The Chinese government well-exceeded its 2013 installation goals, and now it has set a 14.5 GW target for 2014. Who will supply the panels for this unprecedented national goal? The government now allows unprofitable solar companies to go bankrupt. Entire gigawatts of capacity will stop producing. Notorious cases of ceased or slowed production due to financial trouble include Suntech, LDK, Chaori, and Topoint (from which Jinko took over 500 MW of wafer and cell capacity and 100 MW of module capacity).
JinkoSolar is a market leader in gross margin, at 24.7 percent. Most of its peers languish in the 10 to 16 percent gross margin range (TSL, JASO, YGE, HSOL, and SOL).
How does Jinko lead so clearly?
First, JinkoSolar is the cost leader among silicon solar panel manufacturers. This not only boosts its profits, but also guarantees profitability, even if ASPs go down.
Despite the lowest-cost production, Jinko sells its panels at prices similar to other first-tier solar companies.
In addition to being the gross margin leader in panel sales, Jinko also seems to be a leader, or the leader, in project development, with gross margins at 60% and net margins at 30%.
Vertical integration helps with Jinko's margins. Jinko just expanded its wafer and cell production by 500 MW each through highly discounted acquisitions from Topoint. This should lower costs even further, and the high-quality manufacturing equipment is newer and better than many manufacturers' regular equipment.

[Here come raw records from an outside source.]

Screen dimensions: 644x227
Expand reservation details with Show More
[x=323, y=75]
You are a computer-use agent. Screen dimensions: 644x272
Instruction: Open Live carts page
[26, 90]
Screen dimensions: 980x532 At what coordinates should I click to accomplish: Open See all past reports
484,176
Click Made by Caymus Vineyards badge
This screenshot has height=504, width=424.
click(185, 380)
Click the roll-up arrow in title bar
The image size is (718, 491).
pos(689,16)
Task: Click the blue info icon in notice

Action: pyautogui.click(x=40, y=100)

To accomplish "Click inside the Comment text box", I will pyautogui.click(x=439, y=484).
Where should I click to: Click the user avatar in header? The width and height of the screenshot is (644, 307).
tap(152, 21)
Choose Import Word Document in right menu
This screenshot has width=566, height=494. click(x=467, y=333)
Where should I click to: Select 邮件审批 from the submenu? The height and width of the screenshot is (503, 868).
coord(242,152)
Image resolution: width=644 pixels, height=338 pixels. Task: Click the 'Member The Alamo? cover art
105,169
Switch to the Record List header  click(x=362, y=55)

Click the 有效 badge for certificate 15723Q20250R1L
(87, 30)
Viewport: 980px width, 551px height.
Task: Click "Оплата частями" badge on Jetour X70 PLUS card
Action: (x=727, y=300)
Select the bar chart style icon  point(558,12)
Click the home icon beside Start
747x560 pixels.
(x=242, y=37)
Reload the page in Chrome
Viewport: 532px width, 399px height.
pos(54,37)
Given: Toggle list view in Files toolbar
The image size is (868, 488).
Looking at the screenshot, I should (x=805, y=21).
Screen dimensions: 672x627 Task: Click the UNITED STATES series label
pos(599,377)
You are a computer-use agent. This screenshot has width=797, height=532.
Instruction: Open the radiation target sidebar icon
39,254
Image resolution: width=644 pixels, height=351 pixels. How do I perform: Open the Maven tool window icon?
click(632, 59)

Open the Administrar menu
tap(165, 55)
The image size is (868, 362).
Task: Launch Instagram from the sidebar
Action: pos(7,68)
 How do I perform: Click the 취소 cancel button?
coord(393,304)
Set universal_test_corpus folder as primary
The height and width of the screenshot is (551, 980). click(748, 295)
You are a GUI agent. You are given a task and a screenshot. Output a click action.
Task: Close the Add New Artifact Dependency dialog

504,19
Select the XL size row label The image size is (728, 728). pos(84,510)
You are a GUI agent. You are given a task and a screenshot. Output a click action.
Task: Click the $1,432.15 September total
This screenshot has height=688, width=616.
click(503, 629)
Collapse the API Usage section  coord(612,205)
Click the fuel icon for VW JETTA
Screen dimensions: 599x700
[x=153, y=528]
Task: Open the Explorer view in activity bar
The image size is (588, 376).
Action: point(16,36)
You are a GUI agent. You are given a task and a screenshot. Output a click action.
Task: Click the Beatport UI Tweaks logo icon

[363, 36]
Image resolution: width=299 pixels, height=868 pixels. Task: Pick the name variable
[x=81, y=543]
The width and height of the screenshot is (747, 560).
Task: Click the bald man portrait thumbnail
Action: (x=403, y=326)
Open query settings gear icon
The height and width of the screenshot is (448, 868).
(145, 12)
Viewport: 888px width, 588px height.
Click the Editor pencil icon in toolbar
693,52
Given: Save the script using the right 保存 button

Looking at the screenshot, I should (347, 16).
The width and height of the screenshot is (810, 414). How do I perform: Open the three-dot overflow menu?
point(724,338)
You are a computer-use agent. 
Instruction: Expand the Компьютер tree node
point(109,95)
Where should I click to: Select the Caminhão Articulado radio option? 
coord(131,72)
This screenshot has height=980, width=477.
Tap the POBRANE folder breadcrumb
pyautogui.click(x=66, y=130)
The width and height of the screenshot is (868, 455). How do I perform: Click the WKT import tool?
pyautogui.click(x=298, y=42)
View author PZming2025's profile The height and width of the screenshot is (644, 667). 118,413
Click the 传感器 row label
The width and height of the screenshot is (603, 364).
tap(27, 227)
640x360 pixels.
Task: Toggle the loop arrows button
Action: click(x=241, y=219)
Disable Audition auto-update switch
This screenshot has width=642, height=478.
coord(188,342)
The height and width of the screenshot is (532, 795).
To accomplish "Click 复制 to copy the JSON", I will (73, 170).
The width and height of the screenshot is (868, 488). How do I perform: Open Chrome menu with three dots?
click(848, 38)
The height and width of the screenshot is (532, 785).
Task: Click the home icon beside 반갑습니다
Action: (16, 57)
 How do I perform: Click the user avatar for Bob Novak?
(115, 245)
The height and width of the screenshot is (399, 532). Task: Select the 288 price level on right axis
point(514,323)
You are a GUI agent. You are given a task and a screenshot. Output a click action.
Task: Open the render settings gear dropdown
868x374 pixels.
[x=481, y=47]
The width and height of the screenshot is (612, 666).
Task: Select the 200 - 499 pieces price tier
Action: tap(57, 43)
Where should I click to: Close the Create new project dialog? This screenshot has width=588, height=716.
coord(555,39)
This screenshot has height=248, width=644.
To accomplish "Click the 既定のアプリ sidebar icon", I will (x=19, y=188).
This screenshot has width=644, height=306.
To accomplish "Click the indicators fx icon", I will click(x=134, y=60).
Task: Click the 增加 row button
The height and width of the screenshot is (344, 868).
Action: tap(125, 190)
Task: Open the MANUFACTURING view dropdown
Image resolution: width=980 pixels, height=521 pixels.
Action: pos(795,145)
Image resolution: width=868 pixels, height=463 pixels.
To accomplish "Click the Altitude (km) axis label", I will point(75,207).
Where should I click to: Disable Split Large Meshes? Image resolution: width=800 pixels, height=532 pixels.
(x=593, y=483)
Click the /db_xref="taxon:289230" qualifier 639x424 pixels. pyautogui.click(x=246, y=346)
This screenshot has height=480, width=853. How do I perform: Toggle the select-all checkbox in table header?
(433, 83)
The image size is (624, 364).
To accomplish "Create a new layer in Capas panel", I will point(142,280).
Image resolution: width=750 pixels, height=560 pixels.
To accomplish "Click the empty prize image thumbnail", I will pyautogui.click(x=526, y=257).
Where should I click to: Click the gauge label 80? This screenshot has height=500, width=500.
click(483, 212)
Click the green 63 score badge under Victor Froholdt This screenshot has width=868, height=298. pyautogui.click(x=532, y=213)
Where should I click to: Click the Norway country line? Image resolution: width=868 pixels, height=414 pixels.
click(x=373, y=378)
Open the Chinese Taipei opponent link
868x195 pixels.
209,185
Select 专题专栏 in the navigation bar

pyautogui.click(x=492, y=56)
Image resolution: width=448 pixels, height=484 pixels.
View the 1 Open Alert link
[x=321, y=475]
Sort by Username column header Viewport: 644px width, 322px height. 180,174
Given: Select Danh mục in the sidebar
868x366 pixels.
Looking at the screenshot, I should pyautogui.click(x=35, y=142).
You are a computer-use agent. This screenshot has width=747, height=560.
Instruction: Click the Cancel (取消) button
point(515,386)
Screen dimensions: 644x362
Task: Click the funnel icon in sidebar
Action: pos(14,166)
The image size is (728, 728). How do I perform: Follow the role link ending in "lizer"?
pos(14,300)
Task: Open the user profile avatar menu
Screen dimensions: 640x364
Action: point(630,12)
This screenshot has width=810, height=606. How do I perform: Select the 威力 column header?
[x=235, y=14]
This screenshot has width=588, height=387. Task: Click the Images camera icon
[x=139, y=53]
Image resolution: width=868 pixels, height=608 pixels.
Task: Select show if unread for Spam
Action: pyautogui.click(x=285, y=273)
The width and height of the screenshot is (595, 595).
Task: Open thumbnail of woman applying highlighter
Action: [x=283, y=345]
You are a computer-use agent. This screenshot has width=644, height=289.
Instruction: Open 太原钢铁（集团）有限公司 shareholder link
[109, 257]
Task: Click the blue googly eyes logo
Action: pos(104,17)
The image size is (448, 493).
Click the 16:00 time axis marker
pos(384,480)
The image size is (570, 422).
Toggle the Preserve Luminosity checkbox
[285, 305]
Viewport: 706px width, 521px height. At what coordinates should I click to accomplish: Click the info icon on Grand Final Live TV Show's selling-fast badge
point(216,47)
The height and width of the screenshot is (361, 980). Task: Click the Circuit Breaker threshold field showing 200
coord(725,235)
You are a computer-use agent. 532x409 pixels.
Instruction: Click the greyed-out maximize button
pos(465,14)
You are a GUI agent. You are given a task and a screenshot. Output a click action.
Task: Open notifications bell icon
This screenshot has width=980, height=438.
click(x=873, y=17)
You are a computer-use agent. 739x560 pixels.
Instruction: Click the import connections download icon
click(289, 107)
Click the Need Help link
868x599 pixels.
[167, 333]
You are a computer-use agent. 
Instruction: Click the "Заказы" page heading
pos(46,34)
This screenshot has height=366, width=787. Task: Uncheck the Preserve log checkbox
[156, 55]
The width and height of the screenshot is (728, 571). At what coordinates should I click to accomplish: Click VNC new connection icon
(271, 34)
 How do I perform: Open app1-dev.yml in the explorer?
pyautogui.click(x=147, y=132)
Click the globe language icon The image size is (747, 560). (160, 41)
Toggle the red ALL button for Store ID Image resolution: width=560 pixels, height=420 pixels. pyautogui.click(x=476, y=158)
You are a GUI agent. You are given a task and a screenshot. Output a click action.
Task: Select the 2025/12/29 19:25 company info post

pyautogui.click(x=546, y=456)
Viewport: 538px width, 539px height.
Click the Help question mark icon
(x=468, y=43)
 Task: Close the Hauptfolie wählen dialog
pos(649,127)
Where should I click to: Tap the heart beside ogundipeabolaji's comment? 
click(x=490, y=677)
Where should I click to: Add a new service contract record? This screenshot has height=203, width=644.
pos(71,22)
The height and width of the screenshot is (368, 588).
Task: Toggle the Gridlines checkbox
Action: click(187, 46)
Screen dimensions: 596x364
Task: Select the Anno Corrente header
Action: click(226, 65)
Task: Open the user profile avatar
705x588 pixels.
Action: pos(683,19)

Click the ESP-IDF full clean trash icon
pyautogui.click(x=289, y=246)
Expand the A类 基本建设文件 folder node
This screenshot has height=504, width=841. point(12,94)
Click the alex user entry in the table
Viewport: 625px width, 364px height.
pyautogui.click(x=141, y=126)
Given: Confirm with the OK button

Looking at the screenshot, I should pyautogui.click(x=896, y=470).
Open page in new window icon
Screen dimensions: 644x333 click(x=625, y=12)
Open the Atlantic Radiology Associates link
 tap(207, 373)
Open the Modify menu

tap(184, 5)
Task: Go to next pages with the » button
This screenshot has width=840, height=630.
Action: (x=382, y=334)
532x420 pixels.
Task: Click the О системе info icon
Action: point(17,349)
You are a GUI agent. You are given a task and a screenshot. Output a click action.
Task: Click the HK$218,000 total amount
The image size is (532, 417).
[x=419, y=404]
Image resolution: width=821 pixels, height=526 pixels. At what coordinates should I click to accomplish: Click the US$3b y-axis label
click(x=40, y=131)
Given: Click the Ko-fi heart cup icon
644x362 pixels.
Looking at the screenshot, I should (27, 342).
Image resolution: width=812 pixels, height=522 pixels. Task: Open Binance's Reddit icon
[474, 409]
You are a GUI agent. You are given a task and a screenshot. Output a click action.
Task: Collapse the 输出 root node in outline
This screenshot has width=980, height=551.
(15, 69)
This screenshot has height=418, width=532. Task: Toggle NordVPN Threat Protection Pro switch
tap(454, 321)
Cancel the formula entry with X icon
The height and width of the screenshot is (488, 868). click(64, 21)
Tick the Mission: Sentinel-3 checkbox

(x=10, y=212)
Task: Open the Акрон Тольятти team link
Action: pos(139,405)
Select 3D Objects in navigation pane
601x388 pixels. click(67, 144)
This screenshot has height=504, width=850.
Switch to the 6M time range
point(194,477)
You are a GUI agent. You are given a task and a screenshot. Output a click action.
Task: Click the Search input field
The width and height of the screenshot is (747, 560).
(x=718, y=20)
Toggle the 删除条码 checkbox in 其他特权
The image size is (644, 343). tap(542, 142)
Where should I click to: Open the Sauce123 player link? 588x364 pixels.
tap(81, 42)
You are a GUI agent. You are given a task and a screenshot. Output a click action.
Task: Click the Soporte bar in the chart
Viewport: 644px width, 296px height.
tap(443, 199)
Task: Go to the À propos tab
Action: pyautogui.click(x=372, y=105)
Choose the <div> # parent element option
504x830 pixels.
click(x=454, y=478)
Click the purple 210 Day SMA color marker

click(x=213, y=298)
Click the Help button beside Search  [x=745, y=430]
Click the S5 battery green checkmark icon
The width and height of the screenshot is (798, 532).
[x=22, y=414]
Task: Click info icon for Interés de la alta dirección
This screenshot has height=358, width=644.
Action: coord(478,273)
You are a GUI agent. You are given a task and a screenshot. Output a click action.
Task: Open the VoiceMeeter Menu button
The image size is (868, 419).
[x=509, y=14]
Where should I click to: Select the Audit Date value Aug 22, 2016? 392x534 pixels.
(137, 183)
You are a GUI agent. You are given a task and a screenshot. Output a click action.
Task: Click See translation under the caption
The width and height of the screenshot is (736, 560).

This strategy seems to have served Jinko well in the past, and lowered its costs.
Jinko concentrates more of its sales in China than other top producers, so it saves on marketing and sales costs.
Now that China is shifting into high gear in its war on pollution, JKS should benefit more than other companies, and it has long been preparing for the boom in distributed generation.
Jinko will take a major share of the planned 14.5 GW of installations in China this year.
And while some investors are selling solar companies in response to Chaori Solar's debt default, JKS is celebrating, as it has no debt problems, has a good relationship with the China Development Bank, and competition has been going out of business in droves.
According to SunEdison (SUNE), distributed generation projects actually offer higher gross margins, and 700 MW of Jinko's 1.1 GW pipeline consists of distributed generation. Further cost reductions, economies of scale, greater vertical integration, and increased conversion efficiencies will also increase gross margin. With projects taking up more of the revenues and with a 60% gross margin on projects, project revenue may triple from 2013.
With the better mix and better margins, gross margins may increase from the industry high of 24.7% to somewhere between 25% and 30%. A 2.5 percentage point increase in gross margins would represent a greater than 10% increase in gross margins from Q4. And if Q4 is an "average" quarter for JKS for 2014, then one can easily envision $6.00 in earnings for 2014.
That would be non-GAAP, undiluted. Yahoo.
Slap a 15 P/E on that, and consider a $90.00 stock price for JinkoSolar.
Disclosure: I am long JKS, SPWR. I wrote this article myself, and it expresses my own opinions. I am not receiving compensation for it (other than from Seeking Alpha). I have no business relationship with any company whose stock is mentioned in this article.